Exercise brief →
Your copy of the data should match it exactly, leaving out only the pictures.

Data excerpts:
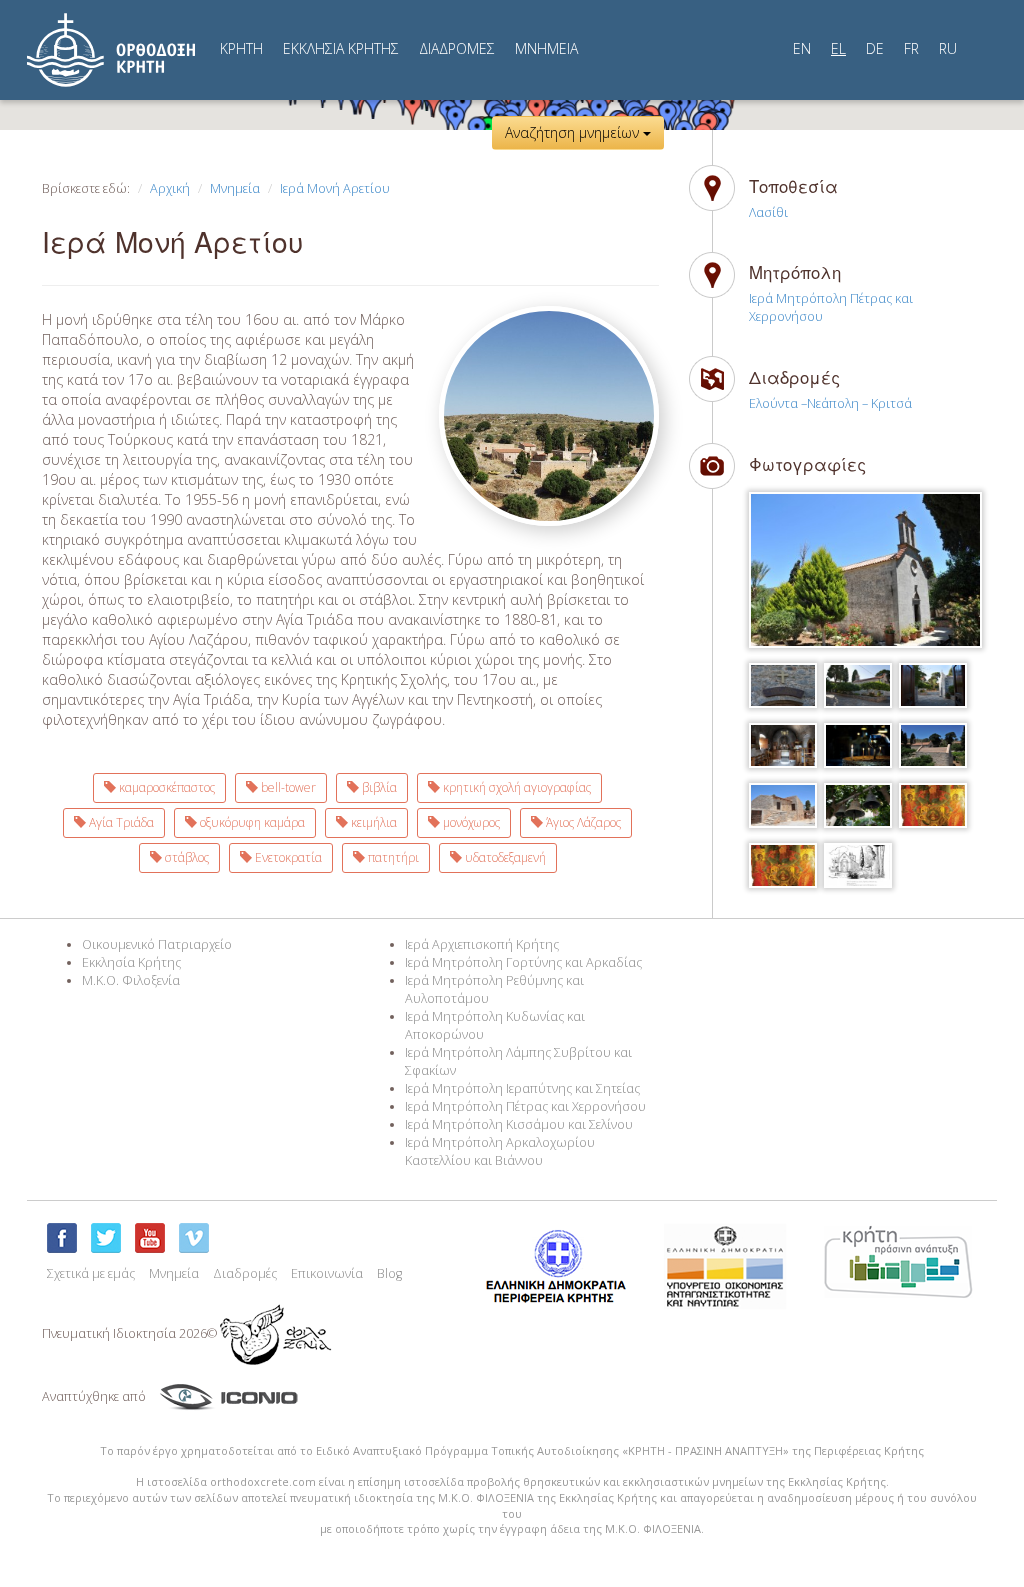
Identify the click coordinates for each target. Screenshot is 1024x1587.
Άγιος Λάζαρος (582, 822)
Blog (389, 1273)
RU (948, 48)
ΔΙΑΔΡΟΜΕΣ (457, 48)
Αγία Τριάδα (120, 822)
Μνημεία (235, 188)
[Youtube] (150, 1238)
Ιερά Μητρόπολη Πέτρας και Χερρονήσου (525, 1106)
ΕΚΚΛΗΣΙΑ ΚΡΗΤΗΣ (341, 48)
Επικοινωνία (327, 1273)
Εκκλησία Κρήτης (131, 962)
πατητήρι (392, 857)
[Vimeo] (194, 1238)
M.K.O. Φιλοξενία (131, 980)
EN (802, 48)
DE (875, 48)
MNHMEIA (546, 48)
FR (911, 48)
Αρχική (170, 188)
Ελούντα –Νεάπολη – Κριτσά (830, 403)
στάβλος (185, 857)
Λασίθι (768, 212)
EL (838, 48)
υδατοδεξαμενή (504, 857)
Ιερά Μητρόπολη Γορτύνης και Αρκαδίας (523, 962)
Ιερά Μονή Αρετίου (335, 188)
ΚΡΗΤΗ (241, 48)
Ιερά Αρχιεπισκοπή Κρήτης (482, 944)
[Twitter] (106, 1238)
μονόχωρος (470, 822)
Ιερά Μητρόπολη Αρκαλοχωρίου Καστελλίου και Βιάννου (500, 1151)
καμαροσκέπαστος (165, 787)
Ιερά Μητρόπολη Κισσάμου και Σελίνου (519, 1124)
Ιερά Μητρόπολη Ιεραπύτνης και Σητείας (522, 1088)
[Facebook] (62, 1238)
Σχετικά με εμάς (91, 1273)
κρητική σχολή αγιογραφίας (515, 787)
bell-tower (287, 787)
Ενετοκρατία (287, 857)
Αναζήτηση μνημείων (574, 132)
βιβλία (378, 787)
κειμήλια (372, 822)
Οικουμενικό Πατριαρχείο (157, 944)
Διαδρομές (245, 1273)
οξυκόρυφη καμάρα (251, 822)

Written reply →
Identify the click coordinates for each target. Screenshot is 1024x1587.
Άγιος Λάζαρος (582, 822)
Blog (389, 1273)
RU (948, 48)
ΔΙΑΔΡΟΜΕΣ (457, 48)
Αγία Τριάδα (120, 822)
Μνημεία (235, 188)
[Youtube] (150, 1238)
Ιερά Μητρόπολη Πέτρας και Χερρονήσου (525, 1106)
ΕΚΚΛΗΣΙΑ ΚΡΗΤΗΣ (341, 48)
Επικοινωνία (327, 1273)
Εκκλησία Κρήτης (131, 962)
πατητήρι (392, 857)
[Vimeo] (194, 1238)
M.K.O. Φιλοξενία (131, 980)
EN (802, 48)
DE (875, 48)
MNHMEIA (546, 48)
FR (911, 48)
Αρχική (170, 188)
Ελούντα –Νεάπολη – Κριτσά (830, 403)
στάβλος (185, 857)
Λασίθι (768, 212)
EL (838, 48)
υδατοδεξαμενή (504, 857)
Ιερά Μητρόπολη Γορτύνης και Αρκαδίας (523, 962)
Ιερά Μονή Αρετίου (335, 188)
ΚΡΗΤΗ (241, 48)
Ιερά Αρχιεπισκοπή Κρήτης (482, 944)
[Twitter] (106, 1238)
μονόχωρος (470, 822)
Ιερά Μητρόπολη Αρκαλοχωρίου Καστελλίου και Βιάννου (500, 1151)
καμαροσκέπαστος (165, 787)
Ιερά Μητρόπολη Κισσάμου και Σελίνου (519, 1124)
Ιερά Μητρόπολη Ιεραπύτνης και Σητείας (522, 1088)
[Facebook] (62, 1238)
Σχετικά με εμάς (91, 1273)
κρητική σχολή αγιογραφίας (515, 787)
bell-tower (287, 787)
Ενετοκρατία (287, 857)
Αναζήτηση μνημείων (574, 132)
βιβλία (378, 787)
κειμήλια (372, 822)
Οικουμενικό Πατριαρχείο (157, 944)
Διαδρομές (245, 1273)
οξυκόρυφη καμάρα (251, 822)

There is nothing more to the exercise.